Items from a data source:

Segment Open

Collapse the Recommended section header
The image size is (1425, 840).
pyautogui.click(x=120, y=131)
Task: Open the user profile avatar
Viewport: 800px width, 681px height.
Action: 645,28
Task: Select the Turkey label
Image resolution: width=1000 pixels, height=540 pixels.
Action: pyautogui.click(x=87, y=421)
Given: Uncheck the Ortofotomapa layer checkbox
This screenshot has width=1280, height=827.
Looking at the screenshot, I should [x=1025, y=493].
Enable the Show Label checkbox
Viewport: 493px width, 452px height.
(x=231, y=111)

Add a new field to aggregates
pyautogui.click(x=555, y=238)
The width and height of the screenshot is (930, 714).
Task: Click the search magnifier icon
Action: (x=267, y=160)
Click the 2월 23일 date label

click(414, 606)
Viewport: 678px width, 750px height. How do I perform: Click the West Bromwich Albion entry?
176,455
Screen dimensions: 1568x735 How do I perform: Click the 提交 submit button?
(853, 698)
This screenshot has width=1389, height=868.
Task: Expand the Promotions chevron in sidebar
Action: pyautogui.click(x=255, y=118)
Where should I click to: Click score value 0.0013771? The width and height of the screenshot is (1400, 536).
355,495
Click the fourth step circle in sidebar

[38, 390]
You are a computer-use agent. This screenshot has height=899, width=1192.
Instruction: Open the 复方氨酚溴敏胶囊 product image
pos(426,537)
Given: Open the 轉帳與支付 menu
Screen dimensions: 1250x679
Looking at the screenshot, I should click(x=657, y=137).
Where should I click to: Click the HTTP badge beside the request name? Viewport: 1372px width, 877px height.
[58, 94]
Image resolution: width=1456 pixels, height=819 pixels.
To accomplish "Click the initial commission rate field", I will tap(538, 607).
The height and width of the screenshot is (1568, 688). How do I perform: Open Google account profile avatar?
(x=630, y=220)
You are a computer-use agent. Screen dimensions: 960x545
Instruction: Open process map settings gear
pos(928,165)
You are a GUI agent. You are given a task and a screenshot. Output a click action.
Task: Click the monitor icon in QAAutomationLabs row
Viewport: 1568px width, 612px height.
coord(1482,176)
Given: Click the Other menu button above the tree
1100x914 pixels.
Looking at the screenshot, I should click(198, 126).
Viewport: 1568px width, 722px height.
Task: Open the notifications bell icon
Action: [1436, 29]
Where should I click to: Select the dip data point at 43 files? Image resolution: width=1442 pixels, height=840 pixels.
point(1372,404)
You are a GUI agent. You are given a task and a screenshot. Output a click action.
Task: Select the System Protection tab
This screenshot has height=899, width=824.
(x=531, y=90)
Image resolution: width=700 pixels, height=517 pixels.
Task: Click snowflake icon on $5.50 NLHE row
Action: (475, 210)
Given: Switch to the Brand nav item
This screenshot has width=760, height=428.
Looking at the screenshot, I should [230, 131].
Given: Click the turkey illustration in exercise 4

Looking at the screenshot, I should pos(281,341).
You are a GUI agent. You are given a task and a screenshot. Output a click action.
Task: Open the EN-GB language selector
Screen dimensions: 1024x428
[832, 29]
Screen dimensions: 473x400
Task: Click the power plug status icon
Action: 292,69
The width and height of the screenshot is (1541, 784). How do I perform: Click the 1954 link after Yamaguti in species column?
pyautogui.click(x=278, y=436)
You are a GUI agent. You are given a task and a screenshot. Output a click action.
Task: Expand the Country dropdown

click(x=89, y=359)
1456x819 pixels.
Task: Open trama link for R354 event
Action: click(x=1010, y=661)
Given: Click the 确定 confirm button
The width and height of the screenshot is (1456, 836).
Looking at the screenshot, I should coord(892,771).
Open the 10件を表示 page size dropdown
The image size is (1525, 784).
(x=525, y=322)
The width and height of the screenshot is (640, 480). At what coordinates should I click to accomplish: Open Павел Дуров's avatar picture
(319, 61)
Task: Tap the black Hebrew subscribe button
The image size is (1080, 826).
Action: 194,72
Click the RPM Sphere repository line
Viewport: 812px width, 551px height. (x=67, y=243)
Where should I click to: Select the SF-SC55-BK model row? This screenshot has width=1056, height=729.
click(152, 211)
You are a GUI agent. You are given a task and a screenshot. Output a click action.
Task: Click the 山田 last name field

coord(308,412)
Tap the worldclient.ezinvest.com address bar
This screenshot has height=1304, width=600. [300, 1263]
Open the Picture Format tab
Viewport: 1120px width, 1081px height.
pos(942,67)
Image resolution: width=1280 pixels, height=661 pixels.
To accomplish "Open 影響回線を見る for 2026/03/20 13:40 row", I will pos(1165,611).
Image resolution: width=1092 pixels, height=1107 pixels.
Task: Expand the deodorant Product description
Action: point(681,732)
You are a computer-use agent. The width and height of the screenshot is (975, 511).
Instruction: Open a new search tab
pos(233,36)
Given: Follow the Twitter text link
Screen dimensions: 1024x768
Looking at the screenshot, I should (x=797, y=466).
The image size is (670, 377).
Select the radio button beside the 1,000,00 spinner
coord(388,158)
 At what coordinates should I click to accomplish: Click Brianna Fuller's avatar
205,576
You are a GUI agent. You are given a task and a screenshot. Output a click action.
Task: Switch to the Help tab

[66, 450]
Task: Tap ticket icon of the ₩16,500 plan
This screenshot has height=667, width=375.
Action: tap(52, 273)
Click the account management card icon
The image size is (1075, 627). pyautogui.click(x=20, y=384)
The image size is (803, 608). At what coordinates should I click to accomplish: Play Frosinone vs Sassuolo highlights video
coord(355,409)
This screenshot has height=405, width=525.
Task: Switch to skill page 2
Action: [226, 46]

Segment Closed

_Your instructions:_
Set down the lines above as they stand, starting with the first line and ending with the line that contains "Enable the Show Label checkbox".

_Answer space:_
Collapse the Recommended section header
The image size is (1425, 840).
pyautogui.click(x=120, y=131)
Task: Open the user profile avatar
Viewport: 800px width, 681px height.
Action: 645,28
Task: Select the Turkey label
Image resolution: width=1000 pixels, height=540 pixels.
Action: pyautogui.click(x=87, y=421)
Given: Uncheck the Ortofotomapa layer checkbox
This screenshot has width=1280, height=827.
Looking at the screenshot, I should [x=1025, y=493].
Enable the Show Label checkbox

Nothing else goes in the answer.